Following our insight that effective teaching is interactive, Socratic implements two methods to initiate knowledge transfer:

  1. Teacher-initiated teaching. The human user instructs the agent on a topic to learn. E.g., “Let’s look at how Socratic stores the knowledge base.” The agent studies the relevant documents and proposes updates to the knowledge base. The human reviews, corrects, and approves these updates.
  2. Student-initiated learning. The agent studies the existing knowledge base and source documents to identify inconsistencies, gaps, or ambiguities and generates questions for the human. This process starts without a specific human instruction.
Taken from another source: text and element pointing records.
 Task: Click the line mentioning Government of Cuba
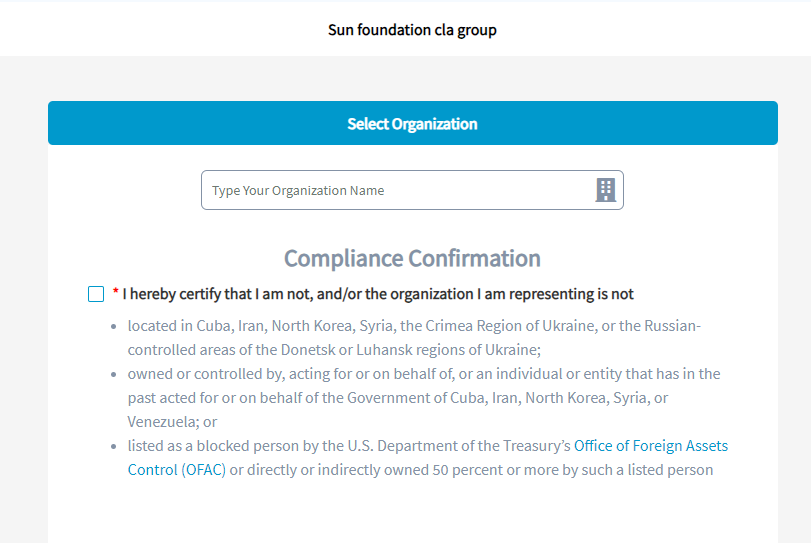[397, 398]
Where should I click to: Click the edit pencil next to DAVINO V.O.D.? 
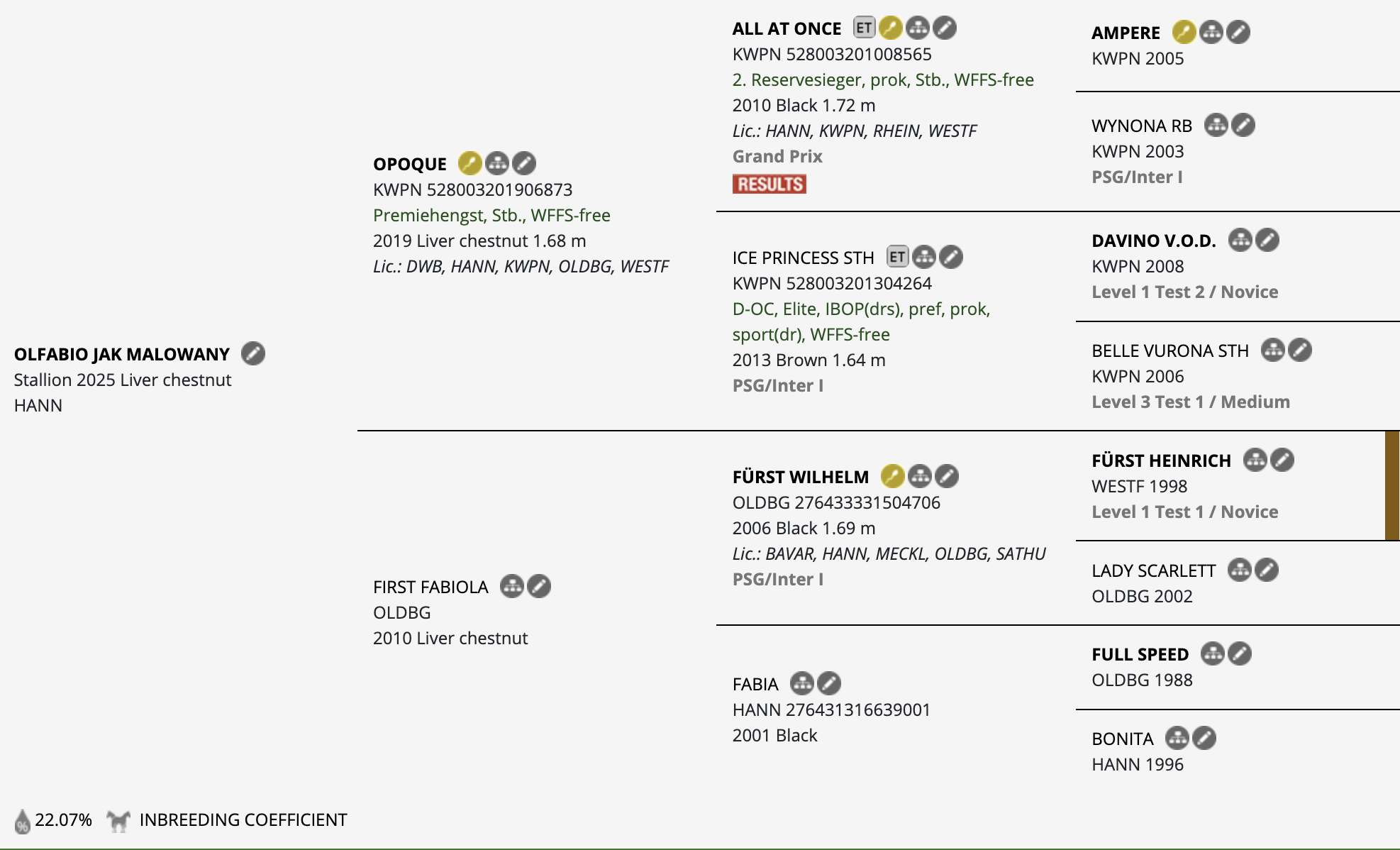click(x=1267, y=240)
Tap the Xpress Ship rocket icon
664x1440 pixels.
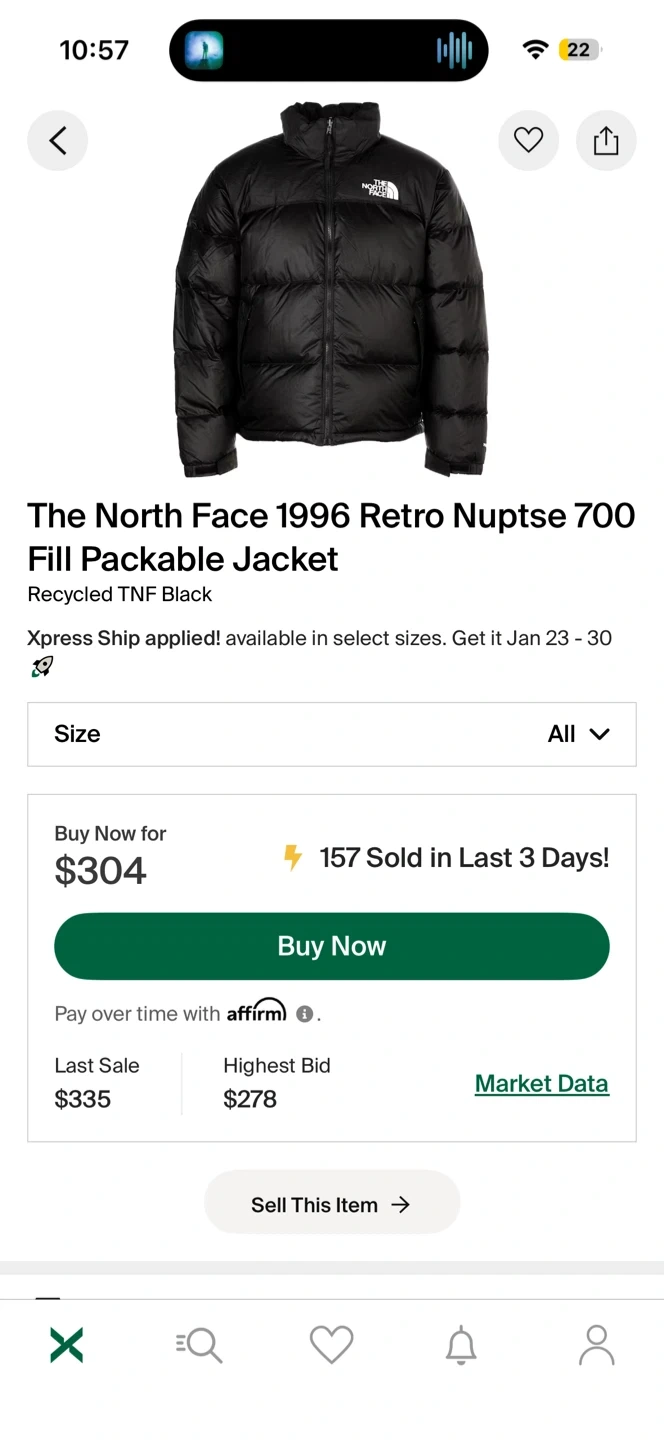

E.g., Agent: “The current knowledge base mentions that we assume X, but a source document seems to assume Y. Please clarify which one is correct.”

Socratic is naturally iterative. The student agent updates the knowledge base over each chat session. As the knowledge base evolves, the student agent’s understanding of the domain evolves as well.

Vision: Teaching as the New Training

The key question is: how much can we improve an agent’s practical competence through repeated teaching? Ideally, the more we teach an agent, the “better” the knowledge base becomes, and the more reliably the agent can act within its domain.

This framing also highlights an important question: what does it mean to be a good teacher for an agent? If teaching becomes a core workflow, then “agent education” might become a real skill. E.g. deciding what to teach first, picking the right examples, probing for misconceptions.

Of course, while this vision is exciting, it is unclear how much performance we can squeeze out of existing agents through teaching. In Part 2 of this blog series, I will share a concrete use case of Socratic, optimizing an airline customer service agent, and evaluate its effectiveness.